Sunday 3 May 2020

  • Unlike most members of the cat family, tigers like water. They are good swimmers and often cool off in pools or streams.
  • When a tiger wants to be heard, you’ll know about it, gang – because their roar can be heard as far as three kilometres away.
  • They may be big and heavy, but tigers are by no means slow movers. In fact, at full speed they can reach up to 65km/h!
  • These fierce felines have walked the earth for a long time. Fossil remains of tigers found in parts of China are believed to be 2 million years old.
  • . Tigers have eyes with round pupils, unlike domestic cats, which have slitted pupils. This is because domestic cats are nocturnal whereas tigers are crepuscular – they hunt primarily in the morning and evening.
  • Despite not being strongly adapted to the dark, tigers’ night vision is about six times better than humans’.
  • Most tigers have yellow eyes, but white tigers usually have blue eyes, due to the gene for blue eyes being linked to the gene for white fur. The gene for being cross-eyed, or boss-eyed, is also linked, so many white tigers have crossed blue eyes.

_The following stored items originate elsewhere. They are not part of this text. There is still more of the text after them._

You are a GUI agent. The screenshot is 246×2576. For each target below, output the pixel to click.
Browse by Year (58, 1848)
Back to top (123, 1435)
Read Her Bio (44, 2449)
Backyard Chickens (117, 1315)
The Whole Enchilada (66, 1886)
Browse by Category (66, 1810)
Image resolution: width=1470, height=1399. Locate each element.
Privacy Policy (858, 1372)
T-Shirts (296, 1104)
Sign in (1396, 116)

  • Tigers scratch trees and use their urine to mark their territories. Their urine smells strongly of buttered popcorn.
  • Tigers prefer to hunt by ambush, so by looking a tiger in the eyes you are showing him you know he is there. Now he has lost the element of surprise, and will most likely go find something else to feast on. Because of this, men in India often wear masks on the back of their head with a second face.
  • They are powerful nocturnal hunters that travel many miles to find buffalo, deer, wild pigs, and other large mammals. A Bengal tiger can eat 21kg of meat in a night and can kill the equivalent of 30 buffaloes a year.

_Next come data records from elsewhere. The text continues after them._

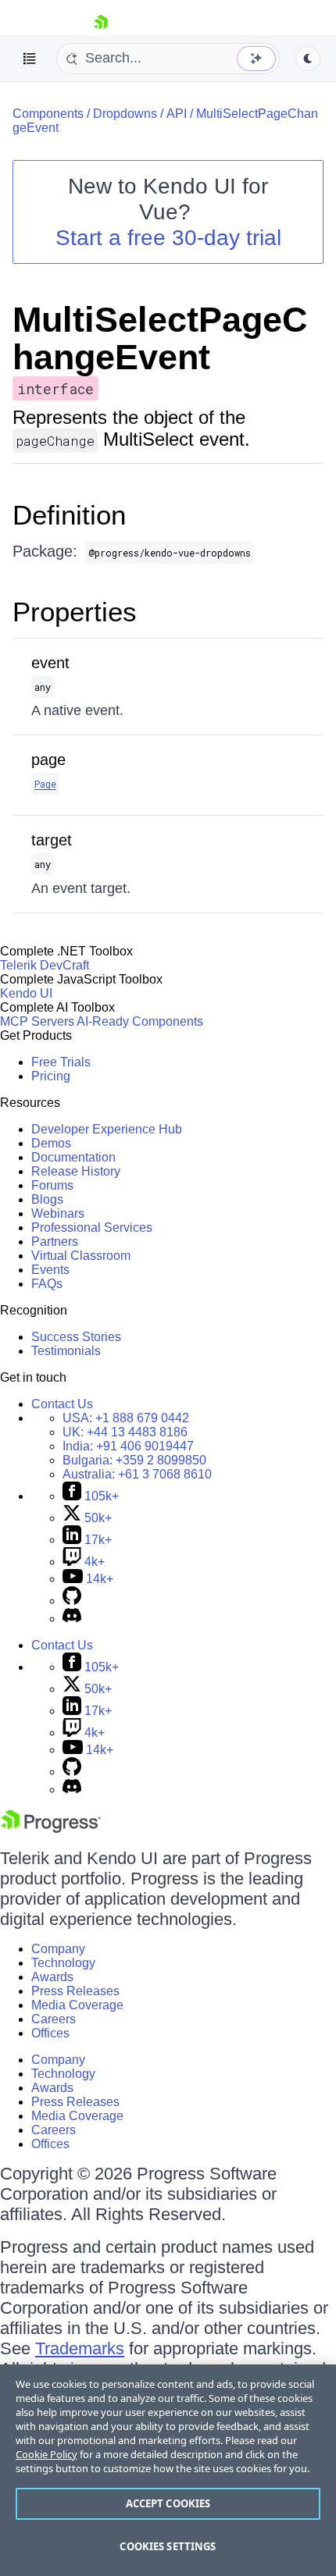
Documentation (73, 1157)
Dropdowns (125, 113)
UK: (125, 1432)
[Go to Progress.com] (51, 1828)
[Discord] (72, 1618)
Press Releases (75, 1991)
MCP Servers (37, 1021)
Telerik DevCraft (44, 965)
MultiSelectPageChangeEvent (160, 338)
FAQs (47, 1283)
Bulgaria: (134, 1460)
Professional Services (91, 1227)
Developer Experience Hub (106, 1129)
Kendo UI (26, 993)
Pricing (50, 1076)
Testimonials (66, 1350)
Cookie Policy (46, 2454)
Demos (51, 1143)
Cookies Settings (168, 2546)
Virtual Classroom (80, 1255)
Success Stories (76, 1336)
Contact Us (62, 1404)
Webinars (57, 1213)
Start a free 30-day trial (168, 238)
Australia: (137, 1474)
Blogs (47, 1199)
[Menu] (30, 58)
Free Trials (61, 1062)
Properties (75, 611)
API (176, 113)
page (48, 759)
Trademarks (79, 2348)
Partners (54, 1241)
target (51, 840)
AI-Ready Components (140, 1021)
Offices (50, 2033)
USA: (126, 1418)
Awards (52, 1977)
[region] (168, 2470)
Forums (52, 1185)
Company (58, 1948)
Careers (53, 2019)
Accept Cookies (168, 2503)
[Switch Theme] (307, 58)
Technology (63, 1962)
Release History (75, 1171)
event (50, 662)
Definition (69, 515)
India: (128, 1446)
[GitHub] (72, 1600)
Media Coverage (77, 2005)
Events (50, 1269)
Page (45, 783)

  • The roar of a Bengal tiger can carry for over 2km at night.
  • Although tigers are powerful and fast over short distances, the Bengal tiger cannot outrun fleet footed prey such as deer. Instead it uses stealth to catch its victims; attacking from the side or the rear.
  • Tigers use their distinctive coats as camouflage (no two have exactly the same stripes).
  • If the kill is large, the tiger may drag the remains to a thicket and loosely bury it with leaves, then return to it later.